■ Provided data ■
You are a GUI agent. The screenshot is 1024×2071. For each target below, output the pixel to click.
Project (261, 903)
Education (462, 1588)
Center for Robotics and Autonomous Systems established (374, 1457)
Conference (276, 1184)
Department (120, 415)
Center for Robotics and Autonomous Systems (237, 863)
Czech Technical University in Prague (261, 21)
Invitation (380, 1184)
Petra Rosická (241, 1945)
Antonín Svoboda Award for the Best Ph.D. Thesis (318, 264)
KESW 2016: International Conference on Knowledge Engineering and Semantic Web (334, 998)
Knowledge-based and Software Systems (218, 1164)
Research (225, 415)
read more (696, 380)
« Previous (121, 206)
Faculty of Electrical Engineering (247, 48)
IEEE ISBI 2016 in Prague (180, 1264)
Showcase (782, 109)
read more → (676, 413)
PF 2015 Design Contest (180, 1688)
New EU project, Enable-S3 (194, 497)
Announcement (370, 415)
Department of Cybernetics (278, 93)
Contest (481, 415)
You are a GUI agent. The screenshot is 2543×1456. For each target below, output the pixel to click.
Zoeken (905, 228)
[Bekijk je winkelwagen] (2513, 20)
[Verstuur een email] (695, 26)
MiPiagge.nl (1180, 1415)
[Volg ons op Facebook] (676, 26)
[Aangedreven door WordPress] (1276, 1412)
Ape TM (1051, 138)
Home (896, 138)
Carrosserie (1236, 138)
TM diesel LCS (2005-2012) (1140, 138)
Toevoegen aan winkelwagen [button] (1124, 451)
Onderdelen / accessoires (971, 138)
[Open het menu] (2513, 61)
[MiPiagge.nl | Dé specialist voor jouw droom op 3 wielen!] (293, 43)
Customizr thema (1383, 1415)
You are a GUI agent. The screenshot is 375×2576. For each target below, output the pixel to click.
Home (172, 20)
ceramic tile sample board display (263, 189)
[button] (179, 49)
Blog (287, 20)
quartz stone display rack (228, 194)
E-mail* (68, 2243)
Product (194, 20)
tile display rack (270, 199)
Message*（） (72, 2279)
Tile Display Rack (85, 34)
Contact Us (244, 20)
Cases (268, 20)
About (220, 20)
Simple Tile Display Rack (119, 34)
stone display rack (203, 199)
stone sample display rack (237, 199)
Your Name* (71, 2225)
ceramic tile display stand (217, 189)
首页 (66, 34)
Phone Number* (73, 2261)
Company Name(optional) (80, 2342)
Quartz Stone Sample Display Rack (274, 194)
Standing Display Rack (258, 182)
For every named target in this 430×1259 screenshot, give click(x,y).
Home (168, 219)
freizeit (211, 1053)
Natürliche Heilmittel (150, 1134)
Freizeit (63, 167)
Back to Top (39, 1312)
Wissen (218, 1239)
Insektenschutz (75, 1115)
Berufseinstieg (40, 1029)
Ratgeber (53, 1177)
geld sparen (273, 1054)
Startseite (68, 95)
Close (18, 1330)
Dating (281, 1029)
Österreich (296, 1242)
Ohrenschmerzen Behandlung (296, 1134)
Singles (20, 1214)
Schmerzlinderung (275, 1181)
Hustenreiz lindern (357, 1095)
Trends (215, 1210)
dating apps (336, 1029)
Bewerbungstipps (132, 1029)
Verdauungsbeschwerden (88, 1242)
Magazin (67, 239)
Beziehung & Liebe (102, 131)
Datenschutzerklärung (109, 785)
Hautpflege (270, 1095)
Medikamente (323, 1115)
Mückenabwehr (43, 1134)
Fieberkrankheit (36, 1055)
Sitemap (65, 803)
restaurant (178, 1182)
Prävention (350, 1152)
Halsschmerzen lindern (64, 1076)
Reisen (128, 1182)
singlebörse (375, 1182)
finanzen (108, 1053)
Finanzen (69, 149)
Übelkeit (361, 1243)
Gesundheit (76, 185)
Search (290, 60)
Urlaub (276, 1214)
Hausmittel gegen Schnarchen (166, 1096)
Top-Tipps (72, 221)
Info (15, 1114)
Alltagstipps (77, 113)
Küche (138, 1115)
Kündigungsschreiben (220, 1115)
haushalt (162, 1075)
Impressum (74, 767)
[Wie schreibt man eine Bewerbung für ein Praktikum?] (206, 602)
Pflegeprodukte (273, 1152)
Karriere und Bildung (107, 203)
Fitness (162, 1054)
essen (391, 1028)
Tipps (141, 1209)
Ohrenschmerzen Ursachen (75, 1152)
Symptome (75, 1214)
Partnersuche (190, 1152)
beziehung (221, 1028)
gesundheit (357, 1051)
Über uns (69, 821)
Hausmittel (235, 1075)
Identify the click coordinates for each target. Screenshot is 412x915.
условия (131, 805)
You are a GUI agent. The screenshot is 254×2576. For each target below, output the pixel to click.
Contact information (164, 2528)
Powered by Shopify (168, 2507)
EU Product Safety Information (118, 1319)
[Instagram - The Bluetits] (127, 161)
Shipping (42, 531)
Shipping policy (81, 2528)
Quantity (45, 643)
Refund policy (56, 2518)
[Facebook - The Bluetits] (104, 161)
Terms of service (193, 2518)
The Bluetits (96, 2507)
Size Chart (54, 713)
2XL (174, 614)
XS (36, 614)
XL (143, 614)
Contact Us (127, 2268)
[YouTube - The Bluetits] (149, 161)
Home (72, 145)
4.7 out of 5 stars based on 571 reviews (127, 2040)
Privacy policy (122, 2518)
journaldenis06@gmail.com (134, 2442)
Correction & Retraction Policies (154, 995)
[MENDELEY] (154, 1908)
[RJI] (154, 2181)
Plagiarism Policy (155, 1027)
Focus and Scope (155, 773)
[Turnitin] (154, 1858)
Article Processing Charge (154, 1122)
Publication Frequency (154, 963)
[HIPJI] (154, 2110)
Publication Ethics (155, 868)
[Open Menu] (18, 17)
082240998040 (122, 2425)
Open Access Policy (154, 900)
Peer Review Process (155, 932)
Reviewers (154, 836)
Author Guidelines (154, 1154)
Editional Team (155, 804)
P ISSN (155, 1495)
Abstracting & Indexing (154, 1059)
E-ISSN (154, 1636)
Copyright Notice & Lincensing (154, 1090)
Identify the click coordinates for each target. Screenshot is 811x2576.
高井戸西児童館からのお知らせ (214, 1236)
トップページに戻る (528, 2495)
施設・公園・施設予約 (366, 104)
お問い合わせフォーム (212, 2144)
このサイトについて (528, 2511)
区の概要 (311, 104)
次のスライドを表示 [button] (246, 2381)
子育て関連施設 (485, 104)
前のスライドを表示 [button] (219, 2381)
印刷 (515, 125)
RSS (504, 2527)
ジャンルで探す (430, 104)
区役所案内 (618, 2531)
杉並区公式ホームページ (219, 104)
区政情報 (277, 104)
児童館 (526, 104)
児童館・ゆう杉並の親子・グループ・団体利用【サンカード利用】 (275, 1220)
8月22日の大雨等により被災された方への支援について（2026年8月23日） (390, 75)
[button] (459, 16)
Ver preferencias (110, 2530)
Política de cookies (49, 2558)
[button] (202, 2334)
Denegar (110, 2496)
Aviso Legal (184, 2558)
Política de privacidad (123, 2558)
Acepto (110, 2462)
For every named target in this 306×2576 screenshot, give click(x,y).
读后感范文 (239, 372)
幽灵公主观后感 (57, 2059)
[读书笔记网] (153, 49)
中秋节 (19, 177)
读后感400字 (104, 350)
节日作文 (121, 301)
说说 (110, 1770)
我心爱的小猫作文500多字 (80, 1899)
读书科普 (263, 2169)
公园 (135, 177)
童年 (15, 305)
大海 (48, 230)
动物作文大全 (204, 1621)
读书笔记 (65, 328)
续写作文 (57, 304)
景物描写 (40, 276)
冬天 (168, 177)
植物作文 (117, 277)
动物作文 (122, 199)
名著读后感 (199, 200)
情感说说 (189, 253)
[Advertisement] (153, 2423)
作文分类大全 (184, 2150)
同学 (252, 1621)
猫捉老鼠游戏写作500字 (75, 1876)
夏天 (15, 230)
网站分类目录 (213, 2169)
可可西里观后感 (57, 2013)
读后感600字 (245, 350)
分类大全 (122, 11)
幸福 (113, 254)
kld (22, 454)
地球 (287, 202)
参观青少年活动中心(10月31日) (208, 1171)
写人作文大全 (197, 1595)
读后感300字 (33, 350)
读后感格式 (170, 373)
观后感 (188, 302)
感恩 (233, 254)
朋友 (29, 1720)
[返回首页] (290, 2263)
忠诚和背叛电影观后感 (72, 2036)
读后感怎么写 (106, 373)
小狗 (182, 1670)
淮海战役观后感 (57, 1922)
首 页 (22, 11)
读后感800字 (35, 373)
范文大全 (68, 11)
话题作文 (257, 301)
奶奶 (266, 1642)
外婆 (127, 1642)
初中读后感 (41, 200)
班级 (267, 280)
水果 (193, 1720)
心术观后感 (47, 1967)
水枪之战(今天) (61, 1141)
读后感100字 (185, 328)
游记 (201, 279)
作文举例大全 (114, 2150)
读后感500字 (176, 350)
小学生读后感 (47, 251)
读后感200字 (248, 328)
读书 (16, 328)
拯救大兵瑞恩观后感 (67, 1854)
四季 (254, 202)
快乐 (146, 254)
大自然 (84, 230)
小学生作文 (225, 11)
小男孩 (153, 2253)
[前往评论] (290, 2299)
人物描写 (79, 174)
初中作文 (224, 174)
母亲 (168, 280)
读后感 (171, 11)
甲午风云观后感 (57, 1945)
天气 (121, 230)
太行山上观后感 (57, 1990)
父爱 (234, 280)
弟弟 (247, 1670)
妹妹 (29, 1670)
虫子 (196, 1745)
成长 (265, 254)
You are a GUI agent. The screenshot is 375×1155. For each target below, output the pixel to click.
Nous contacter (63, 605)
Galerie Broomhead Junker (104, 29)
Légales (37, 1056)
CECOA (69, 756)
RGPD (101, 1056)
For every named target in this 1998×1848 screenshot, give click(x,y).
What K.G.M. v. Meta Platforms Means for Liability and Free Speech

■ How to complete this task ■
Report each line in the entries where the string "Política" occurs.

■ Output of the task ■
Política de cookies (49, 2558)
Política de privacidad (123, 2558)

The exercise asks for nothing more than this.